Frontend

Decoder

Nothing particular.

Physical register allocation

This is done by implementing a circular buffer containing the indexes of unallocated physical registers. This fits well into an FPGA with distributed ram.

Architectural to physical

The translation from architectural register file to physical is done by implementing three tables :

  • Speculative mapping : Translate from architectural to physical, updated after the instruction decoding, implemented in distributed ram

  • Committed mapping : Translate from architectural to physical, updated after the instruction commit, implemented in distributed ram

  • Location : Translate from architectural to which mapping should be used (speculative or committed), implemented as register (need to be cleared on branch misprediction)

This allows to revert the state of the translation instantly when the pipeline predicted a branch wrong.

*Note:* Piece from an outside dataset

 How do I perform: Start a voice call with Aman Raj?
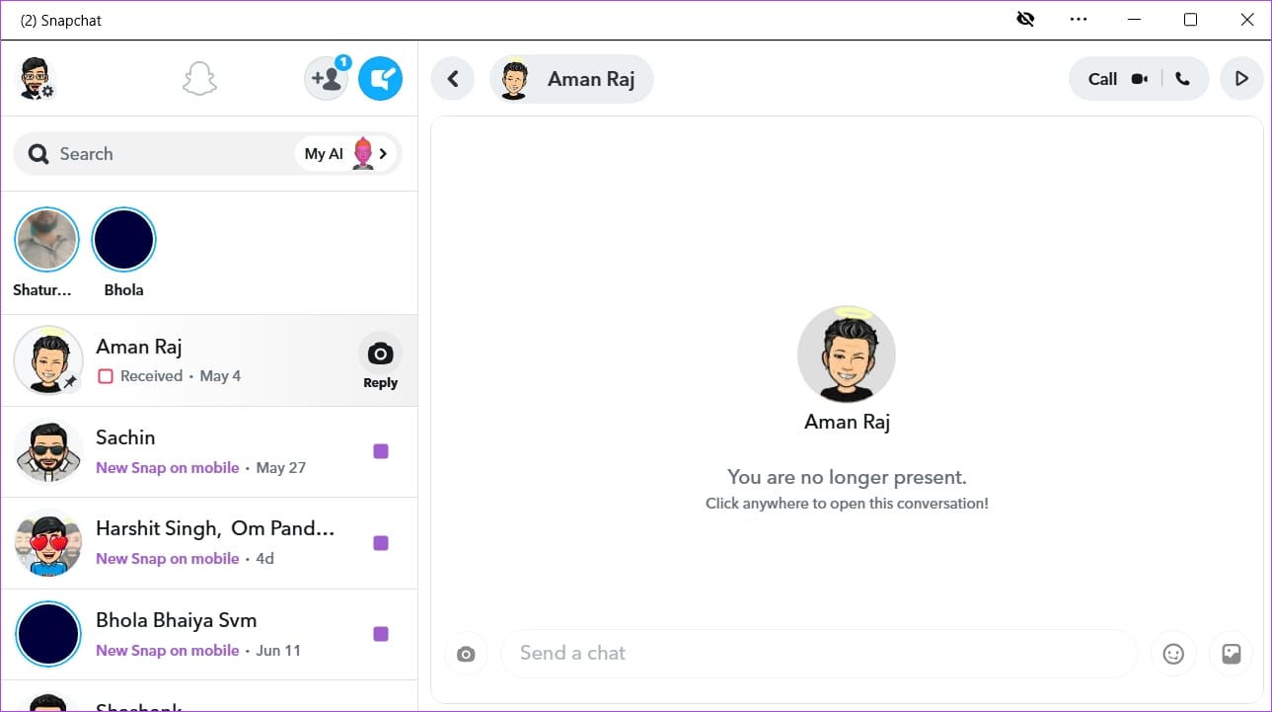(1183, 78)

../../_images/rf_translation.png

Physical to ROB ID

Once the physical register file of the dependencies is calculated, they are translated into the ROB ID on which it depends. This is done by two things :

  • ROB Mapping : A distributed ram which translates from physical to ROB ID

  • Busy : Which specify if the given ROB ID is still executing. It is set when a instruction is dispatched, cleared when the an instruction completes.

Dispatch / Issue

Here are a few specific points about the current implementation :

  • Unified design : Mostly to save area / having the most usage of each entry

  • 2D queue : The entries arranged in C=decodeCount columns L=slotCount/decodeCount rows

  • Row push : When something is pushed into the queue, a whole row is “consumed”, even if the row isn’t fully used

  • No compression : There is no compression for empty rows. The while queue is shifted by one row on each push. It allows for better inference of the matrix FF and a smaller/faster ROB ID wake logic.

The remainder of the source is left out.